Kirk could hear Mooch shuffling papers and muttering, “Sometimes I think I would’ve been better off going to jail.”

“What are you doing?”

“Trying to find my chair. Hold on one sec.” Then Mooch yelled, “I heard you the first time, Mom. I’ll take out the garbage when I’m finished with this call.”

Kirk moved the phone away from his ear and pounded the car seat with the side of his fist. Waiting was one thing he did not do well.

Finally, Mooch said, “Okay, I’m back. Give me her name.”

“Isis Kanika. First name spelled I-s-i-s. Last name, K-a-n-i-k-a.She’s the woman in the drop-off picture. I need to know where she went or anything that will give me a last-known address, place of employment, family members, and if she has been or is married. I need everything you can find about her.”

He could hear Mooch typing, so he clenched his fist and tried to be patient. He glanced at Geoff in the passenger seat. The reporter seemed engrossed with something on his laptop. Probably his latest squeeze on Facebook. Kirk shook his head. Nothing made him angrier than all this techno garbage. Internet, cell phones, iPods, or pads, or whatever they were. What would they come up with next? Antennas to screw into the techies’ dimwit brains?
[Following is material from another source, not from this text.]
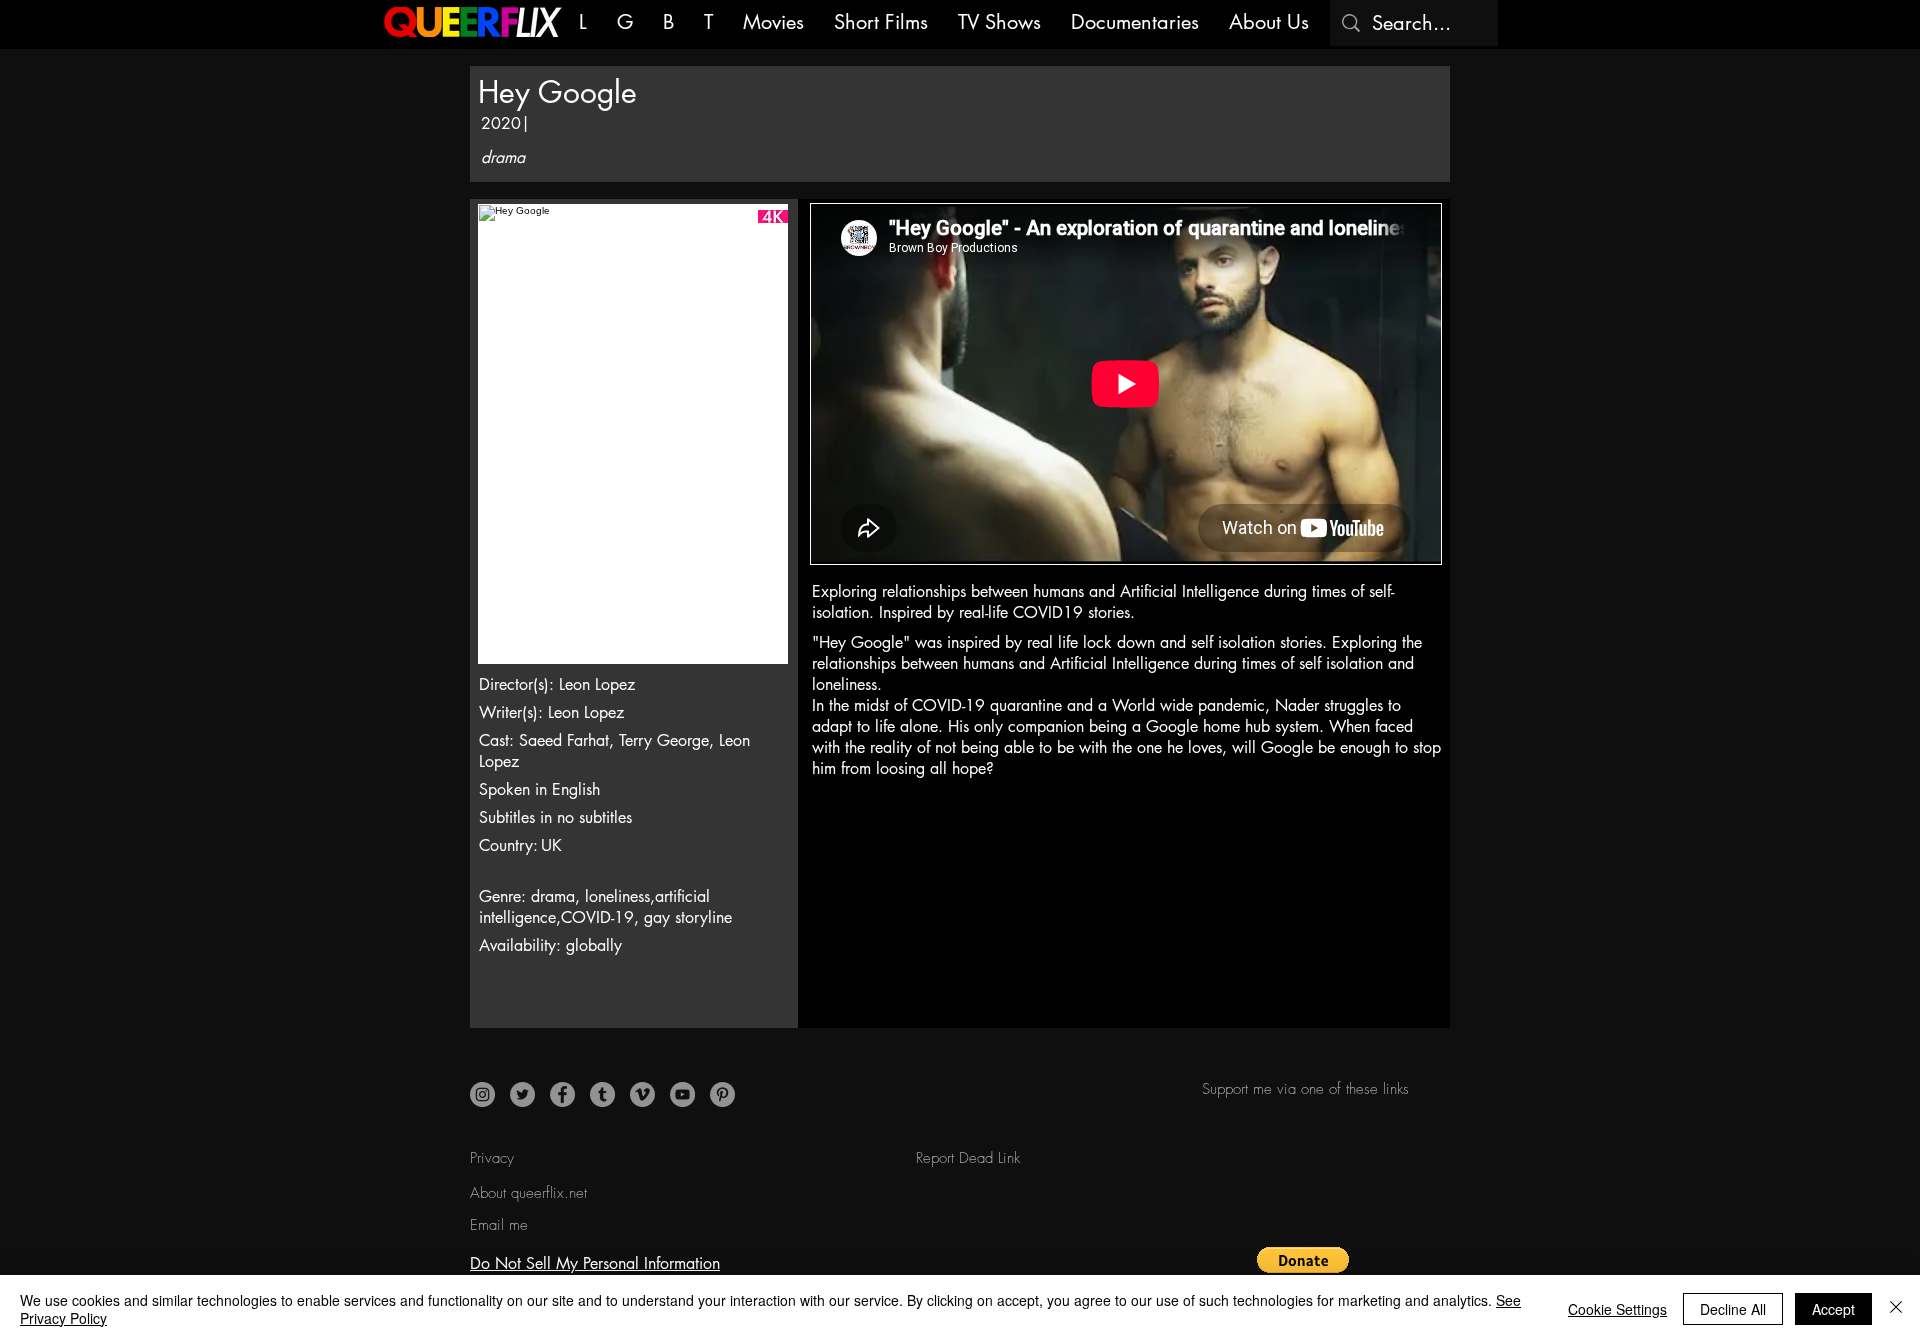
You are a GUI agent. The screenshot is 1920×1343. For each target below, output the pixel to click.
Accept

He liked it better before the world turned electronic and people actually had to talk to each other rather than constantly check Twitter and Facebook.

He put the phone back to his ear. “Got anything, Mooch?”
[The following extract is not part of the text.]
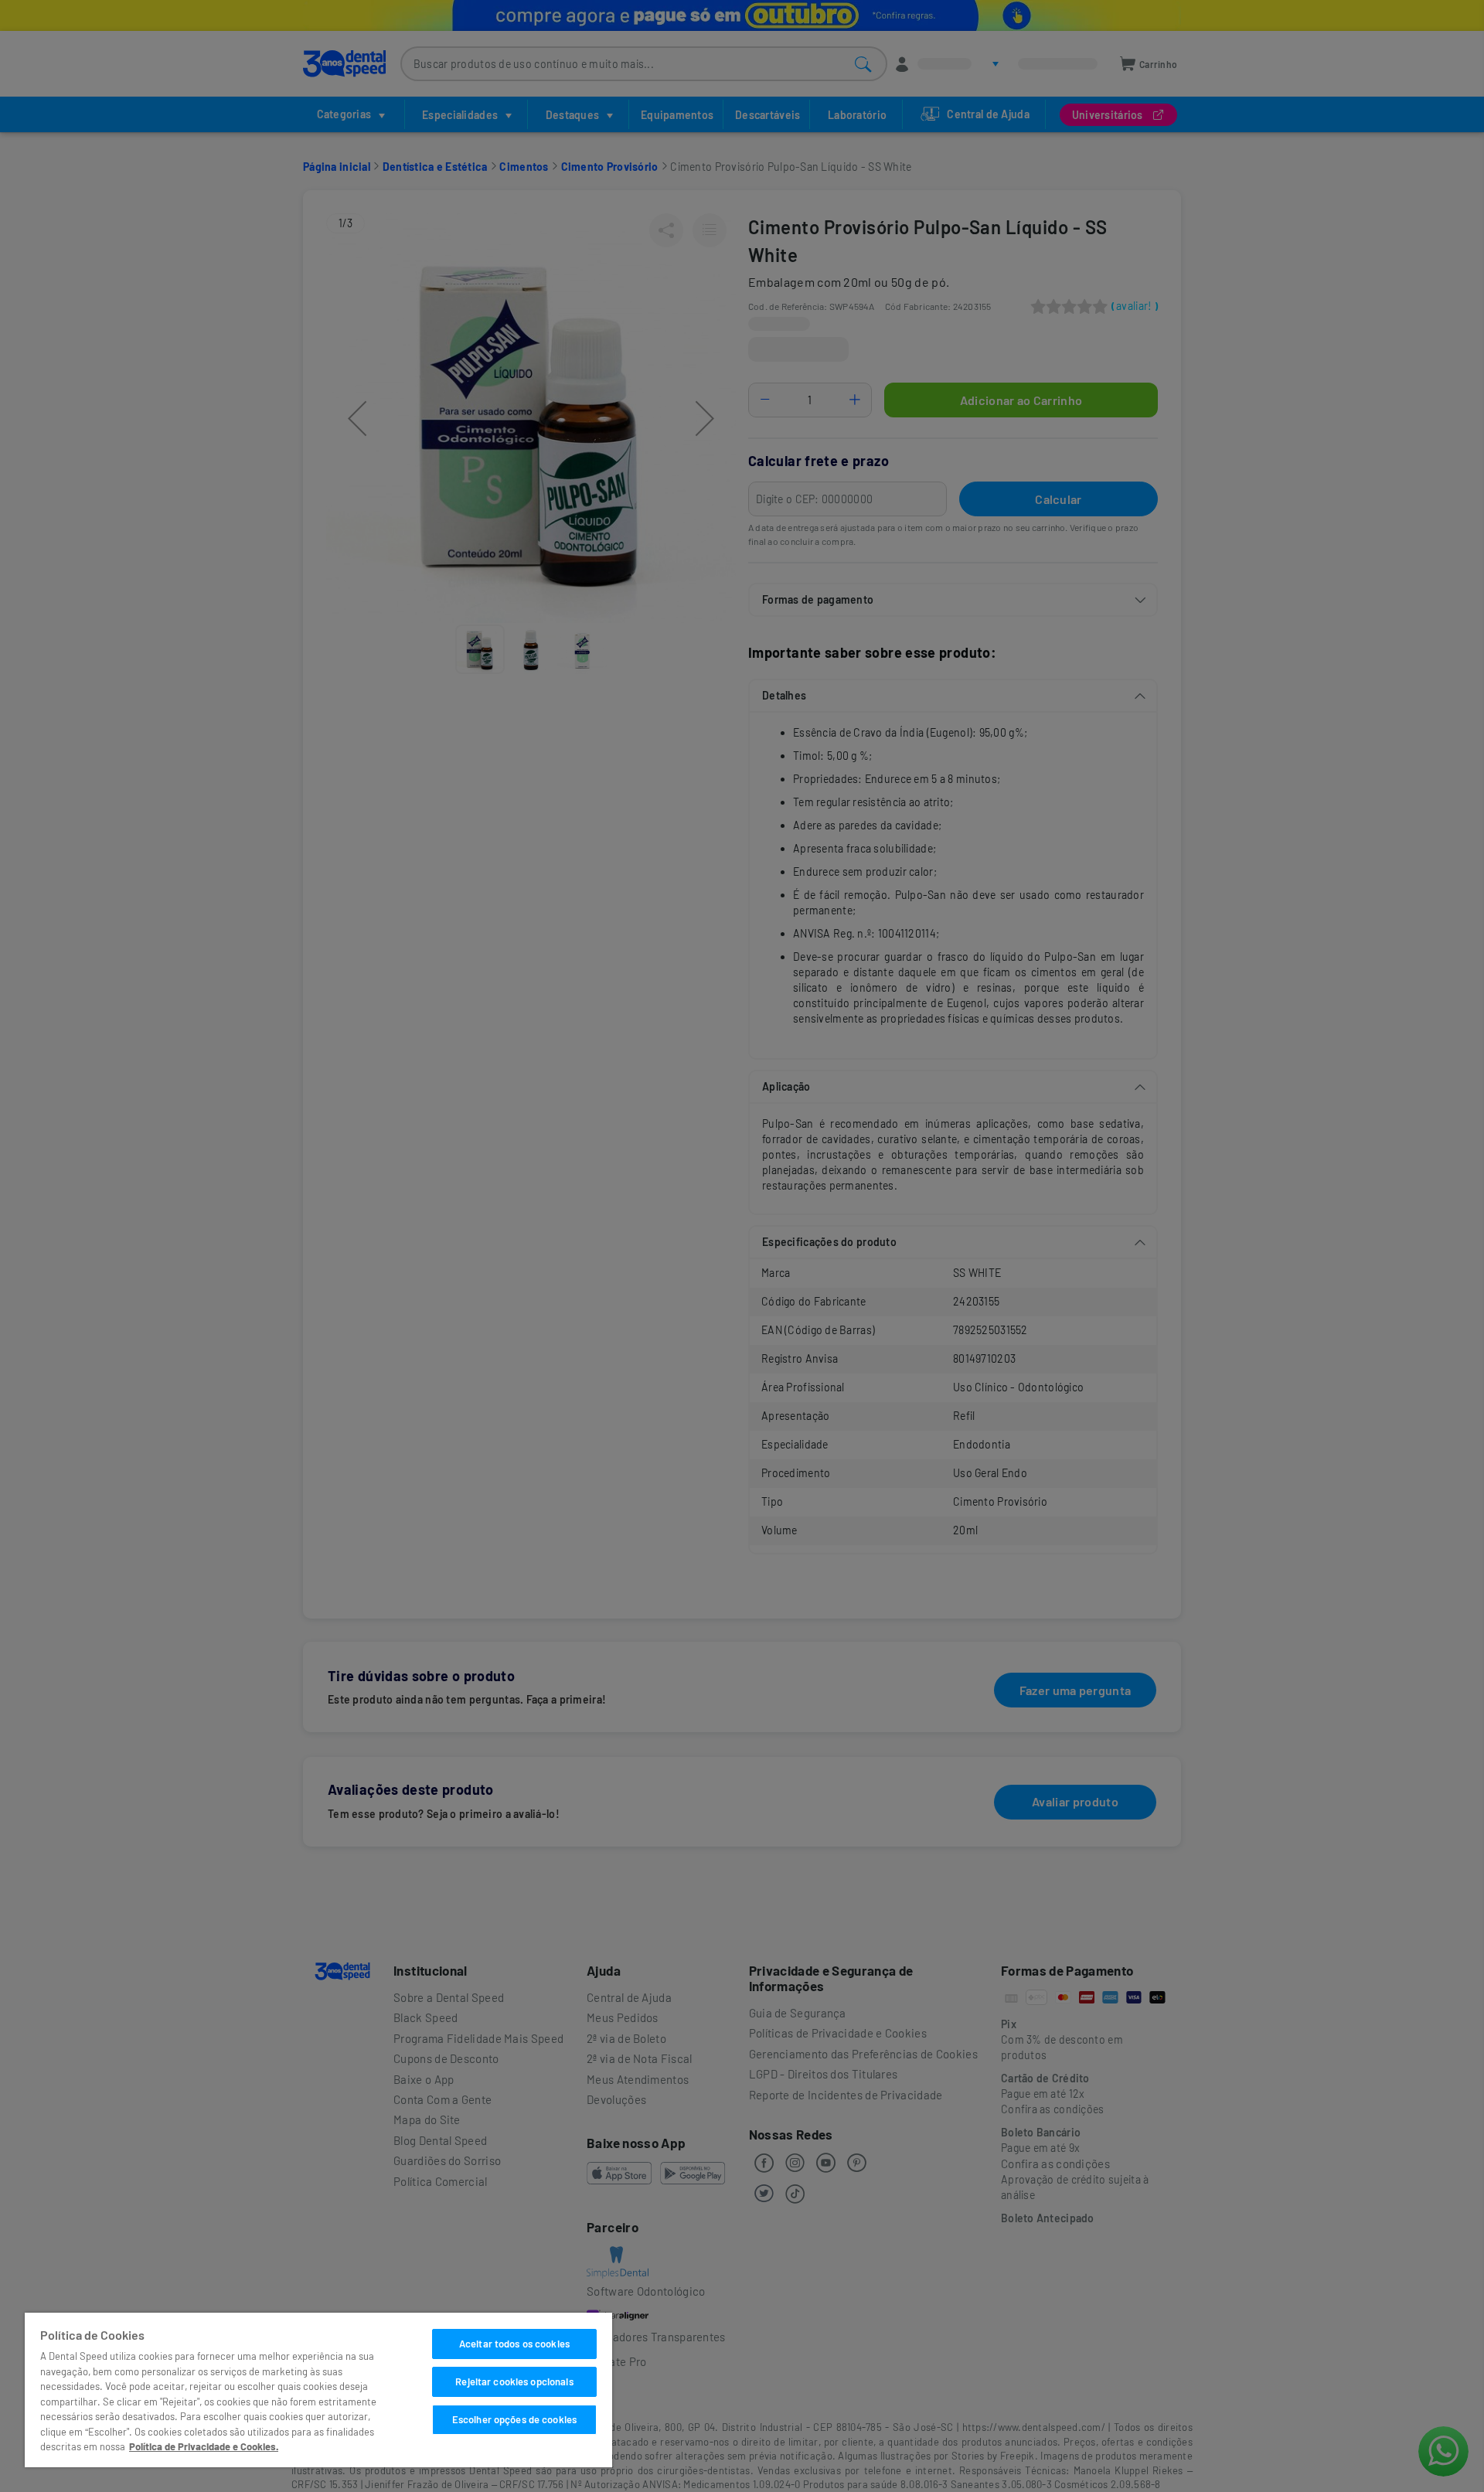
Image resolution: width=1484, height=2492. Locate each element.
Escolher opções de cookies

“Hold on. I’m tracking her from where she left the warehouse, following her truck. Okay, she turned into a parking garage on Forty-Fourth and Fifth Avenue. It looks like an office building of some kind.”

When he heard that, he almost lost it. “Wait, you could have done that a year ago! Why didn’t you do that a year ago?” he yelled.

There was silence on the other end and for a moment Kirk thought he hung up on him. “Mooch? If you—”

“You owe me some respect,” Mooch said. And for the first time, there was a hard edge to his voice.

“You don’t get respect, you earn respect—”

“Danggit. Just trust me. I couldn’t get it for you a year ago and now I can.” His voice turned flat. “And that’s that.”

Kirk grudgingly accepted his words.

“So. Now you have an address,” Mooch said.

“Great. Does it show her coming out?”

“No. Just going in. That’s all I got. As far as a home address or anything like that, all I could find are files from something called the Black Widow Project.”

“I got that already. Keep looking. And one more thing: try to find out what that project was all about and why she left, if you can. They said she was killed in action, but she looked alive to me.”

“Fine, but I want four large pepperoni pizzas delivered to my house. I don’t work well on an empty stomach.”

“Four pizzas? Ha! Now you’re pushing it. Just get to work, Mooch, or I might forget to be so nice to you.” He hung up the phone and turned to Geoff. “Hey, I need you to send some pizza to Mooch’s house. You think you can take care of that?”